REQUIRED WORK
The answer should consist of each line below that contains the word "checkbox".

■ ■ ■ ■ ■ ■ ■

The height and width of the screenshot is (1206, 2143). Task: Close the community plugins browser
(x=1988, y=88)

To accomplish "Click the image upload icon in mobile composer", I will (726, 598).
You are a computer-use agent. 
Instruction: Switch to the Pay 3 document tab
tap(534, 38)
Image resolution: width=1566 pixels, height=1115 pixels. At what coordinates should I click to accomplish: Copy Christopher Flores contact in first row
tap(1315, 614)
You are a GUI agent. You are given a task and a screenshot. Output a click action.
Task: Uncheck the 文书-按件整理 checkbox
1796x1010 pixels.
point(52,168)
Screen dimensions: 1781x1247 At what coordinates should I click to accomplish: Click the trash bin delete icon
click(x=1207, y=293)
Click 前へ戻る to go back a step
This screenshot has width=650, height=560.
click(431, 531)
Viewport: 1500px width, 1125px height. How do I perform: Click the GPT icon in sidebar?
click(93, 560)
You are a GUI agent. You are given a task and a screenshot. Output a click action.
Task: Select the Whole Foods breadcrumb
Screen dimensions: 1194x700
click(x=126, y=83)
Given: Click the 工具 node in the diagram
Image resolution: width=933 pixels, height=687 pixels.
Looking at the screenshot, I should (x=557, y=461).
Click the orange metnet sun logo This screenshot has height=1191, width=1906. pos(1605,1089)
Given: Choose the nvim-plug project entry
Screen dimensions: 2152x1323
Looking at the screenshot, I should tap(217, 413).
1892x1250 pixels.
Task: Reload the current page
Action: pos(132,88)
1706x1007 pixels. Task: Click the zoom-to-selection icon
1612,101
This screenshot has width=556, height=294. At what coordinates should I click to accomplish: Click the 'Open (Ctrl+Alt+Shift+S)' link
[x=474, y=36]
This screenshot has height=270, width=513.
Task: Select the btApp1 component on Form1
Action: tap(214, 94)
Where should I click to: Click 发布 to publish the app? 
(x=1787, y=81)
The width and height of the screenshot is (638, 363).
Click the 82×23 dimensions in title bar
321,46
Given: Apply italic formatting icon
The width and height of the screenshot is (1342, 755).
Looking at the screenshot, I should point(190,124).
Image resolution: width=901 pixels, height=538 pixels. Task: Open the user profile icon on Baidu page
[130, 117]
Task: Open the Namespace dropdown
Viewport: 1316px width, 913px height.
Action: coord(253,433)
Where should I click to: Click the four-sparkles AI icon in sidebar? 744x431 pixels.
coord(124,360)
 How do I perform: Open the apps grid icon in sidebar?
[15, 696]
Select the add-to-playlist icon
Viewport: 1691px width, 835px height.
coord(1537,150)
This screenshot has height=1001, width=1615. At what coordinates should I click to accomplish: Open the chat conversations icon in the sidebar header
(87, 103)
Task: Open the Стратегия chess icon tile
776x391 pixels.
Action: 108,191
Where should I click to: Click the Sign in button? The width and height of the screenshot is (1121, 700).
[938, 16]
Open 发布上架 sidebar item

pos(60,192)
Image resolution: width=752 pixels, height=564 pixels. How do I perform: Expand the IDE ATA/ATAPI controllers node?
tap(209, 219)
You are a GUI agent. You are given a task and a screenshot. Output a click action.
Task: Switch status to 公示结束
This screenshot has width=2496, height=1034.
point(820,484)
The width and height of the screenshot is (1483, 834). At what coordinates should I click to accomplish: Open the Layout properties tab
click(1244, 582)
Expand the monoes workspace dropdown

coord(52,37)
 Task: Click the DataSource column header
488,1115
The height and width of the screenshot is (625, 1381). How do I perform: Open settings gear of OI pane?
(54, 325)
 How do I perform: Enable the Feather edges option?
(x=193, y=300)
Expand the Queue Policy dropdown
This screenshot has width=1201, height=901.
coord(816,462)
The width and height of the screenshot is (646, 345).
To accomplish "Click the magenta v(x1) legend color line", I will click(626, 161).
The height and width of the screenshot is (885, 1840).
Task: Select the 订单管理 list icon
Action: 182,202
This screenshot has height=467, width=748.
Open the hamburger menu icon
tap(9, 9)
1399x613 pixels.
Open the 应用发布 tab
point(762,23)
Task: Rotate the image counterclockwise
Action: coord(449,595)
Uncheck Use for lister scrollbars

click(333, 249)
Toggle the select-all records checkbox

■ ■ ■ ■ ■ ■ ■

REPLY
Task: Uncheck the 文书-按件整理 checkbox
Toggle the select-all records checkbox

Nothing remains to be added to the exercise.